O roteiro, assinado por Ellis Freeman e Maurizio Jannelli, é baseado num livro de memórias de Fernanda Farias de Albuquerque, lançado na década de 1990. O diretor leu a obra e começou o trabalho de adaptação, que levou seis anos. Nesse meio tempo, Fernanda se matou. O filme continuou, segundo Goldman, para honrar a sua memória.
A personagem Fernanda, bem como a verdadeira travesti, apenas queriam levar uma vida normal, ao lado do homem amado. Para alcançar esse objetivo, a operação de mudança de sexo é fundamental para ela, que se vê como uma mulher presa num corpo de homem. Milão parece o local ideal para encontrar homens dispostos a pagar para ficar com travestis.
Com uma mentalidade diferente de suas colegas de trabalho, Fernanda, agora conhecida como Princesa, vê essa situação como transitória, e espera abandonar logo essa vida. E isso acontece quando conhece Gianni (Cesare Bocci), um homem casado que se apaixona por ela. Os dois passam a viver uma relação de sonho depois que ele se separa da mulher.

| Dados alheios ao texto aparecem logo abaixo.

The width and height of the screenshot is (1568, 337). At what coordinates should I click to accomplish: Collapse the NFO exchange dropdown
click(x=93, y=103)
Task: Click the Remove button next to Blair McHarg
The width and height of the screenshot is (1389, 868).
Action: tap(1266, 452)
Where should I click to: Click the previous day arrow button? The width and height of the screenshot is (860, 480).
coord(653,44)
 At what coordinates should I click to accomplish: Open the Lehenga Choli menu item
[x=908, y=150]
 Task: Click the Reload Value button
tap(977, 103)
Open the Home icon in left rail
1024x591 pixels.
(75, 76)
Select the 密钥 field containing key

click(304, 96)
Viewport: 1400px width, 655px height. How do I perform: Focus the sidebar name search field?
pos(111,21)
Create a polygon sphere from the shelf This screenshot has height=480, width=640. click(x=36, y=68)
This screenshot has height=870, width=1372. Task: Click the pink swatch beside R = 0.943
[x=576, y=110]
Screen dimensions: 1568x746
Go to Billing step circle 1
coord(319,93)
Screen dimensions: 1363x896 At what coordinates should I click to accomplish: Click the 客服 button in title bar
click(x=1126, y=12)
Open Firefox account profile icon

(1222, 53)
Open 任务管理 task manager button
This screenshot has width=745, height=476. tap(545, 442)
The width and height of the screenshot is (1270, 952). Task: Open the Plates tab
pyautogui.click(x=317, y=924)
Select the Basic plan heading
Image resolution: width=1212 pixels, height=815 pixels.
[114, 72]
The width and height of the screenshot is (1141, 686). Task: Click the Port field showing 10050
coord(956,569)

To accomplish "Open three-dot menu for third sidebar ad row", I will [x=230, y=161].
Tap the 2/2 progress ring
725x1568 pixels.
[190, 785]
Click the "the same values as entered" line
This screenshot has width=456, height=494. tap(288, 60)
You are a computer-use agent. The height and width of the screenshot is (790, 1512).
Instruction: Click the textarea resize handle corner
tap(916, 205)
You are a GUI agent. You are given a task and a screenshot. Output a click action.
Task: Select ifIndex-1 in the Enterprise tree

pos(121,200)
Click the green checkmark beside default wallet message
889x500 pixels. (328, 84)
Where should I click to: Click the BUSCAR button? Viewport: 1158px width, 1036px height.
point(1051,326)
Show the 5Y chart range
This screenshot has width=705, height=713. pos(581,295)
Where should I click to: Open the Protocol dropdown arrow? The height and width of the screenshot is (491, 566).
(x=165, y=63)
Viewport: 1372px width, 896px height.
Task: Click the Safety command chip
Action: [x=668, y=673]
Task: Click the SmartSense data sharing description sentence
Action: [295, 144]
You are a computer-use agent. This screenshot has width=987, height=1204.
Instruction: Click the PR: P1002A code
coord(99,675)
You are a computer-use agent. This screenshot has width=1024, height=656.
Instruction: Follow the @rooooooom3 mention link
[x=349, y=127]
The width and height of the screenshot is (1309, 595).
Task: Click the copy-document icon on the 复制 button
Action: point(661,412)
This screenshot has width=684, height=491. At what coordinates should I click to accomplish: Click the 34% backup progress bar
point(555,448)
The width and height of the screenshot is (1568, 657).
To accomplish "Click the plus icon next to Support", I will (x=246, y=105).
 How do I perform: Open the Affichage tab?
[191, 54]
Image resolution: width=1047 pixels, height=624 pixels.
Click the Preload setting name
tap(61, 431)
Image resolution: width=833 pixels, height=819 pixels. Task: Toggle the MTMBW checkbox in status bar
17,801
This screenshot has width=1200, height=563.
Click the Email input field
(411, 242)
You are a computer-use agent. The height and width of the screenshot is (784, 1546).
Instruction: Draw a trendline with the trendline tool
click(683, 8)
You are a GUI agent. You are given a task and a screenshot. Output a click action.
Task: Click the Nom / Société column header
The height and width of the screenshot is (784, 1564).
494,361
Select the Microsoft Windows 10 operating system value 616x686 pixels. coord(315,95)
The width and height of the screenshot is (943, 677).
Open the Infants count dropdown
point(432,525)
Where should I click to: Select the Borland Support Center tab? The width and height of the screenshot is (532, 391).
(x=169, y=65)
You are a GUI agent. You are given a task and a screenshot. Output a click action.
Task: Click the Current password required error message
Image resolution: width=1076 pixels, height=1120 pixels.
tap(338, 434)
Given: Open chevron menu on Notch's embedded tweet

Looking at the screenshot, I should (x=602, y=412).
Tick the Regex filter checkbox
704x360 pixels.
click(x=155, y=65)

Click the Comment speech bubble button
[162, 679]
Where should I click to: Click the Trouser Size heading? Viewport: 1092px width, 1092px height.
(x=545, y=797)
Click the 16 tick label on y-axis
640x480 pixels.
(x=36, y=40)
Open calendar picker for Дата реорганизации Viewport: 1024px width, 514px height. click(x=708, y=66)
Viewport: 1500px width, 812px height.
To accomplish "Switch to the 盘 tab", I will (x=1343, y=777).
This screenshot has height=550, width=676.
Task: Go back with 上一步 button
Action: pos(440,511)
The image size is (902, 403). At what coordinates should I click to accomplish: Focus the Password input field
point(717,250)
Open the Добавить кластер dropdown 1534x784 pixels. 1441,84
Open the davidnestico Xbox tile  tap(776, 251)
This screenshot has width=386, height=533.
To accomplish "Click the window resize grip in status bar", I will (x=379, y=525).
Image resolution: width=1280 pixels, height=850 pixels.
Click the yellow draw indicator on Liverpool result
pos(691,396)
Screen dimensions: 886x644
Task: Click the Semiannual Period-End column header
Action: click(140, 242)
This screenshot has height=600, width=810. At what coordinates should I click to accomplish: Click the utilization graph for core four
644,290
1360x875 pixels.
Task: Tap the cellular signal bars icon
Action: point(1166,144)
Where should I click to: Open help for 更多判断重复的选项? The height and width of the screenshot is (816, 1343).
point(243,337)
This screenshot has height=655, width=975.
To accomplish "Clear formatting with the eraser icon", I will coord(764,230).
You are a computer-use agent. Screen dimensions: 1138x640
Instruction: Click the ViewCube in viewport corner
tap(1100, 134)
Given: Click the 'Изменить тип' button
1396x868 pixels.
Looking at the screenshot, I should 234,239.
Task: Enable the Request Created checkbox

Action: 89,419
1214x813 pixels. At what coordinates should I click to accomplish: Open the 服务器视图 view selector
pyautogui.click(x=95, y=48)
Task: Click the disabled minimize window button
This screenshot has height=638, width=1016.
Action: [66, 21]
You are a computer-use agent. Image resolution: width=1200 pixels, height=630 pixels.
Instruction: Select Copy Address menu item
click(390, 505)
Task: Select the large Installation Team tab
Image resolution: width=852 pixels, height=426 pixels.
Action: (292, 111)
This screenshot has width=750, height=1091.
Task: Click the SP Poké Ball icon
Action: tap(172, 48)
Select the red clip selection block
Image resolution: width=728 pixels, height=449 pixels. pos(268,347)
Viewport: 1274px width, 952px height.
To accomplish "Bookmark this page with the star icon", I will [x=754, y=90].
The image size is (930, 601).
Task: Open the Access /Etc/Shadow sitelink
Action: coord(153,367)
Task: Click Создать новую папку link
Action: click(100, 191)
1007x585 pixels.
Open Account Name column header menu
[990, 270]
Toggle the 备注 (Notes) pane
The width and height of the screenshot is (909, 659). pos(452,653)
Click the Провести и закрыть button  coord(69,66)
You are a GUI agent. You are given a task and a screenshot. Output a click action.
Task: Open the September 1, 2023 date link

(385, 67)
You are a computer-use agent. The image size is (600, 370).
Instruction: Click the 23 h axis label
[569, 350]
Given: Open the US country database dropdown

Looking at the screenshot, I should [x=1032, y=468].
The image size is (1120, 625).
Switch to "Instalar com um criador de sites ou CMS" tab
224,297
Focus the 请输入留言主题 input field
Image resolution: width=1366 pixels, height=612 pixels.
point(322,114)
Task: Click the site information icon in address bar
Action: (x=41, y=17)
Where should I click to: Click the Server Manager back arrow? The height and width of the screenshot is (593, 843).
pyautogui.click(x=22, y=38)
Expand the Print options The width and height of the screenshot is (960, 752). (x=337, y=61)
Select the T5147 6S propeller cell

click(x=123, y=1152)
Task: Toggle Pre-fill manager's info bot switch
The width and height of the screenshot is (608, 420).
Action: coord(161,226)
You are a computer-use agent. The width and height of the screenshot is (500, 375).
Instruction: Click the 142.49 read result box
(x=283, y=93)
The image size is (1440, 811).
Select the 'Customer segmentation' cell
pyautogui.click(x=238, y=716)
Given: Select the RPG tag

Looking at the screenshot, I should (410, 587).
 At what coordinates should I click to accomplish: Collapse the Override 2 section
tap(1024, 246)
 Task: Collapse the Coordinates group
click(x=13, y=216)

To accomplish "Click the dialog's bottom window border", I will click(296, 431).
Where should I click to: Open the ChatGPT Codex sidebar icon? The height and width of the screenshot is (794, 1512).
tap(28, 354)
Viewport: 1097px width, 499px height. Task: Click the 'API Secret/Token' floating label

Goldman sabe que está lidando com um material que já foi explorado pelo cinema uma centena de vezes: mulher se muda para a cidade grande em busca de uma vida melhor, sofre, encontra um amor, sofre novamente mas sai disso mais forte – com a diferença que aqui a mulher é um travesti. Por isso, não tenta transformá-lo em algo mais glamuroso. Mas para um filme que lida com temas e situações tão provocativas, Princesa é bem quadrado na sua execução e falta de ousadia.
Não ajuda muito também o fato de que o elenco, em especial a protagonista, não tenha um bom desempenho. Sua falta de expressividade e convicção faz com que as emoções e sentimentos de Fernanda nunca sejam aprofundados e soem falsos na tela.